Hassan Al-Banna, founding father of Egypt’s Muslim brotherhood

Hassan Al-Banna, who founded Egypt’s Muslim Brotherhood, has left a lasting ideological legacy, but the movement today bears many differences to the one founded in 1928.



On Saturday, members of what is the largest opposition movement in Egypt mark the centenary of Banna’s birth in the Nile Delta village of Mahmudiya.


“Hassan al-Banna is the father of an authentic Islamic philosophy … He knew how to reflect the deep love of Islam among Egyptians,” the movement’s supreme guide, 78-year-old Mohammed Mehdi Akef, told AFP in an interview.


Banna’s ideology continues to shape political Islam, but the movement headed by Akef has taken a different shape, with a more aggressive push to join the mainstream political arena.


The Muslim Brotherhood started off as a welfare group practising an Islamic ideology that catered to the middle and lower classes in an Egypt ruled by the aristocracy and under British influence.


Banna sought to depart from traditionalist interpretations of Islam, which he argued left Muslim countries unable to deliver prosperity to the masses and unprepared to resist foreign imperialism.


His long-term goal was the restoration of the caliphate but he was not a pure ideologue. He left very few writings behind, instead gearing most of his 42 years of life towards action.


“He was a wonderful organiser and an exceptional human being,”  his brother, Gamal, told AFP in a recent interview, though he had harsher words for the current leadership, describing them as ”pretentious”.


In the 1930s, the brotherhood started considering military means to pursue its anti-colonialist agenda, leading to the first clashes with police and a fierce internal debate over the use of violence.

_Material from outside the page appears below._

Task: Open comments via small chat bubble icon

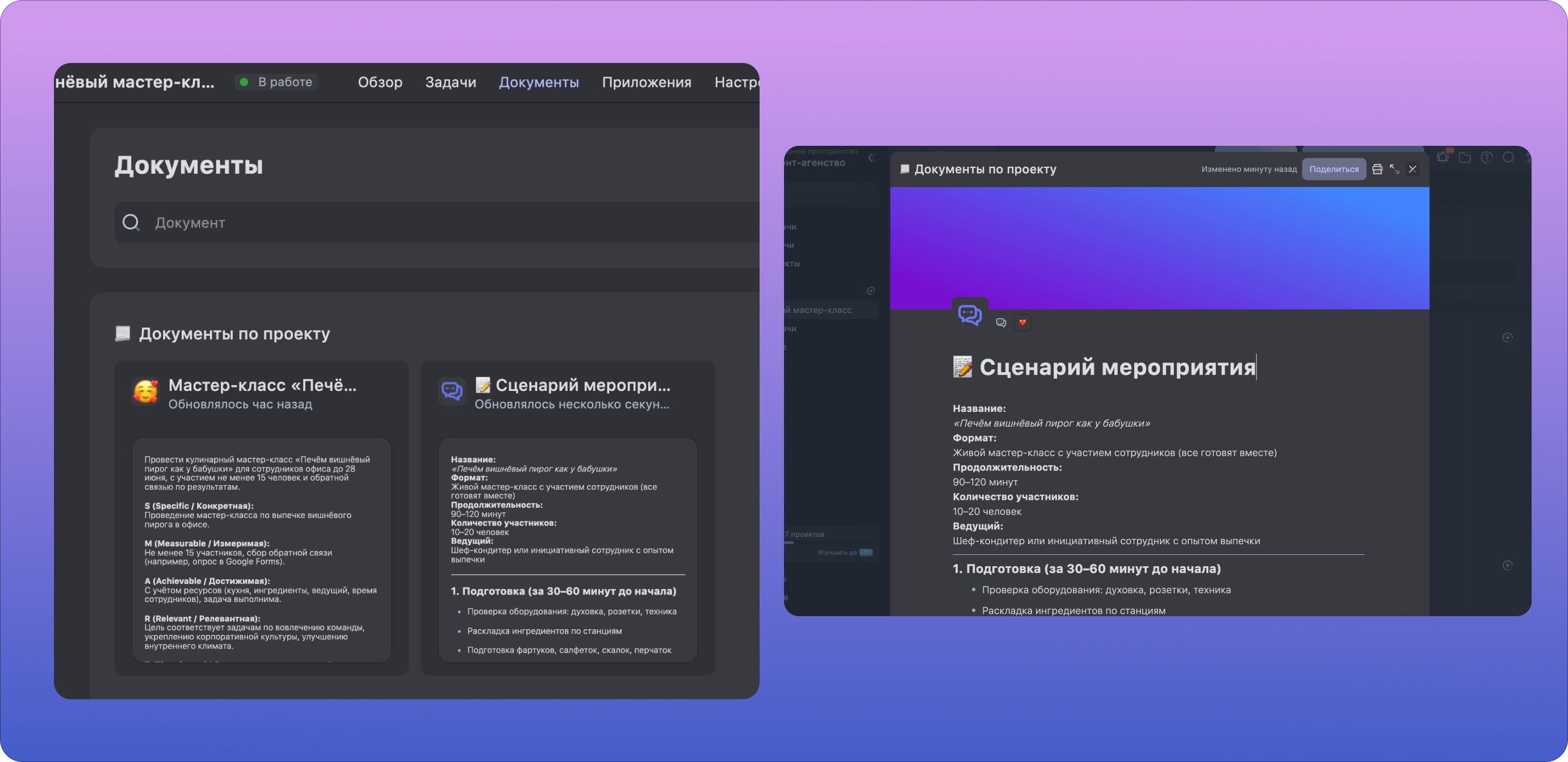Action: [x=1001, y=322]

During World War II, it worked to extend its welfare program and it is believed that by the end of the 1940s, the group’s membership reached one million.

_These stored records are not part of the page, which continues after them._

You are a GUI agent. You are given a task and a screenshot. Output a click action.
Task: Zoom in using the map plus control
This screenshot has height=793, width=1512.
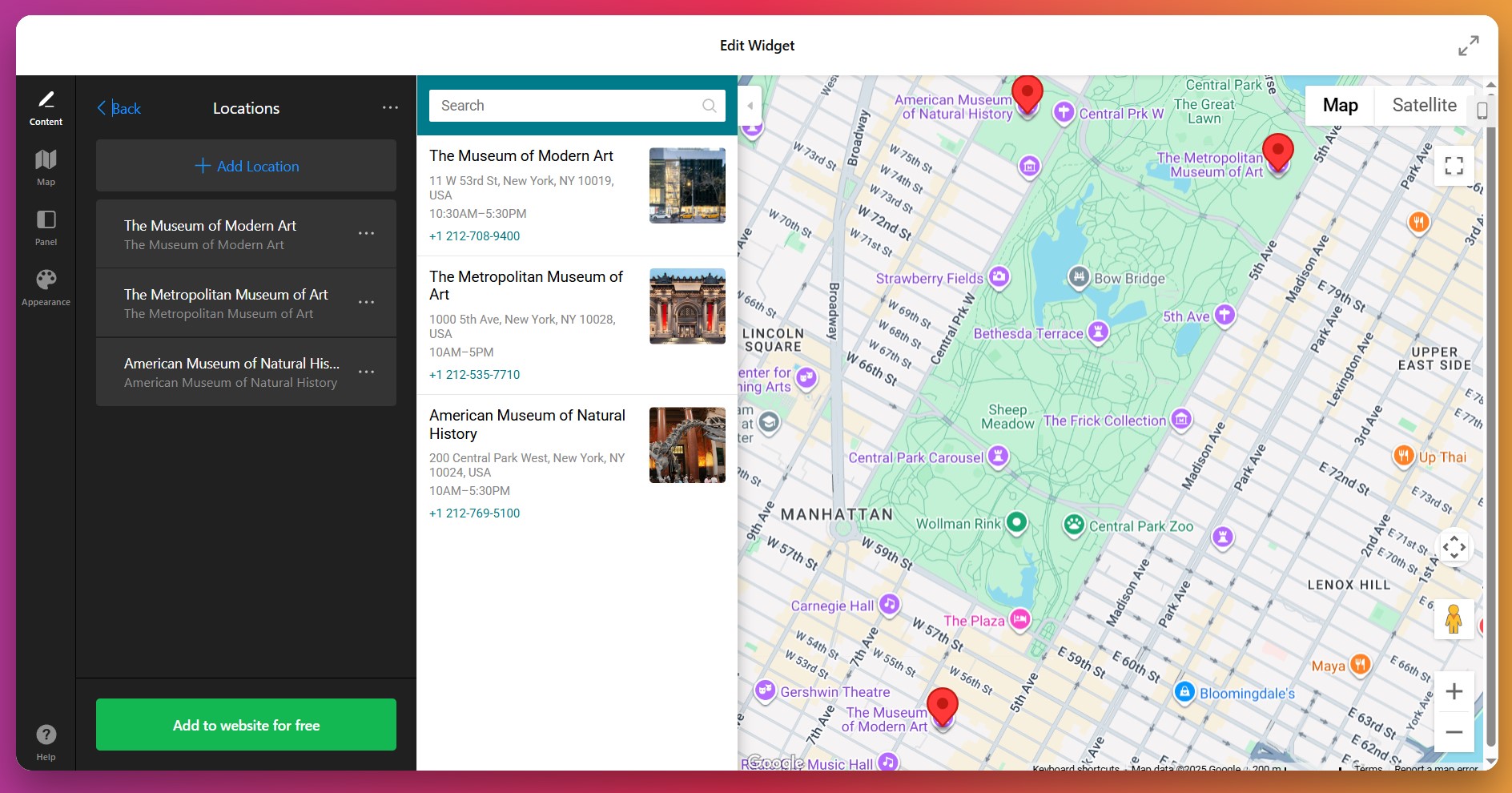click(1454, 690)
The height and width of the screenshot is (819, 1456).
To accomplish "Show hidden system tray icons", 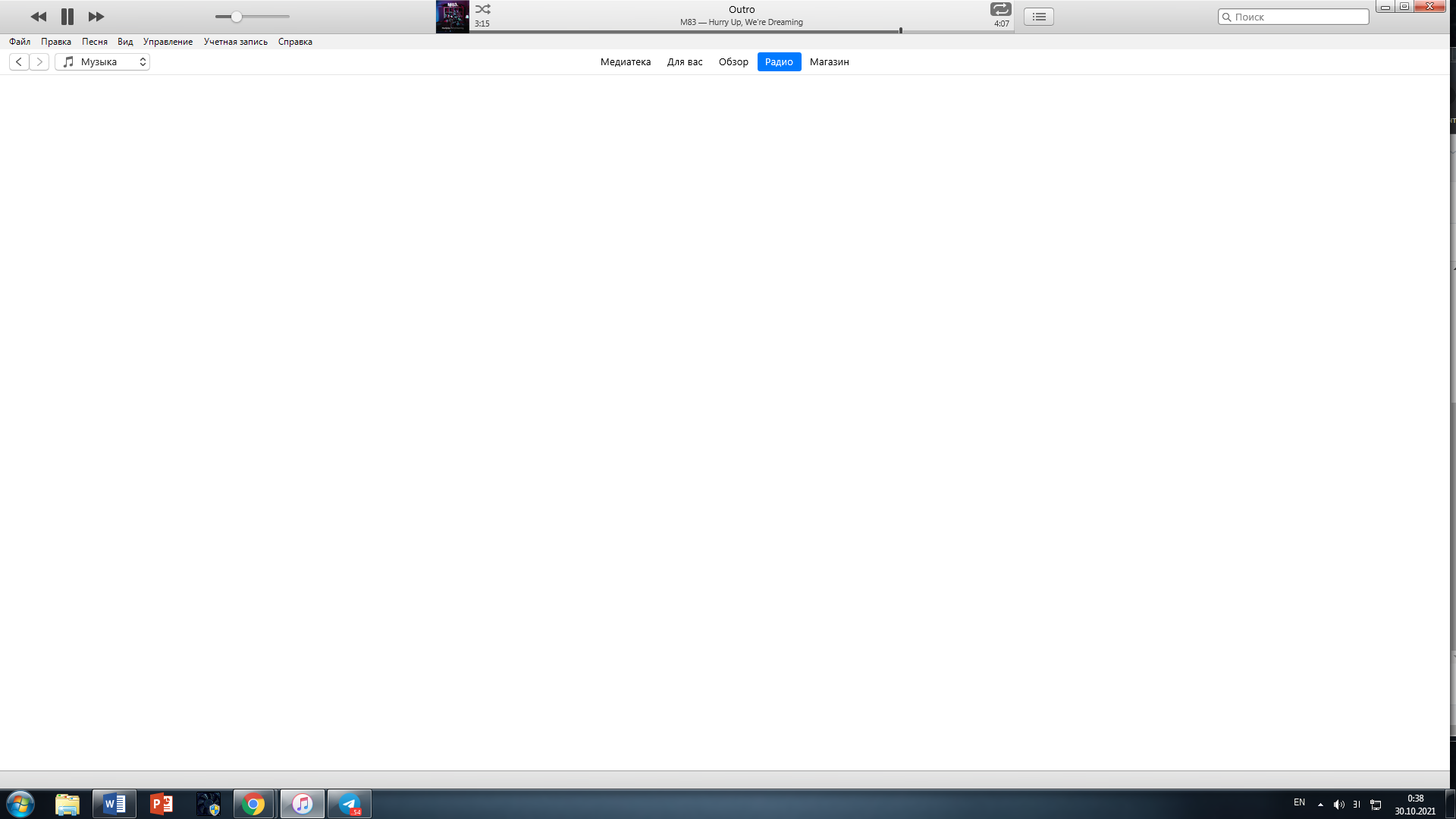I will coord(1320,805).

In December 1948, a Muslim Brother assassinated prime minister Mahmud Fahmi al-Nuqrashi. Two months later, Banna was murdered by the secret police.


The brotherhood supported Arab nationalist Gamal Abdel Nasser’s revolution in 1952, but differences and distrust quickly led to a split that heralded fierce crackdowns against the movement.


The organisation went underground. Despite being outlawed, it continued to extend its support base through welfare work and managed to spread its influence within the state’s institutions.


The breakthrough came in 2005, when it led an aggressive electoral campaign against the regime of President Hosni Mubarak, under its slogan “Islam is the solution” with the aim of influencing legislation, rather than having a symbolic presence.


The group clinched a record 88 seats in parliament through affiliated, but technically independent, candidates.


The brotherhood has never looked close to legally taking power in Egypt, but its will to do so has never been in doubt.


“When the conditions are ripe, if the people are convinced, then power will be ours,” Akek told AFP.


Amid the failure of secular political parties to shine in the public eye, the brotherhood has become the largest and only real opposition to Mubarak, himself 78, who was re-elected last year for another six-year term.


Mubarak is widely thought to be preparing his son, Gamal, to take the reins, something both men deny. Akef swears that the brotherhood will fight against such a dynastic succession.


Amr Shubaki, one of the foremost Egyptian observers of the brotherhood, said “they will mobilise to oppose it, but not without paying a very high price,” adding that they “do not have a plan to take power.”


There are at least two obstacles to the group doing so. One is the imponderable of what the army might do. The other is the very real fact that, as a banned movement, the brotherhood cannot run a candidate for the presidency.


In the meantime, the group has faced continuous repression, managing to win its strong parliamentary showing despite arrests and intimidation. More than 100 of its leaders are in prison, including politburo chief Essam al-Eryan, 52, a standard-bearer of its ”modern” generation.


But the group benefits from an unusual trump card.


“The authorities don’t want to break them up,” Shubaki says. ”They have a strategic interest of keeping a structured organisation in play. It would be worse for stability to have it burst into uncontrollable Islamist cells.”


For Hala Mustafa, editor-in-chief of the Dimuqratia review, the brotherhood’s presence enables Mubarak to be “seen in the eyes of the West as a rampart against an Islamic alternative”.


Meanwhile, the brotherhood continues to preach to the Egyptian people.


It is preparing for next month’s trade union elections, already having control of the doctors, engineers and lawyers’ syndicates.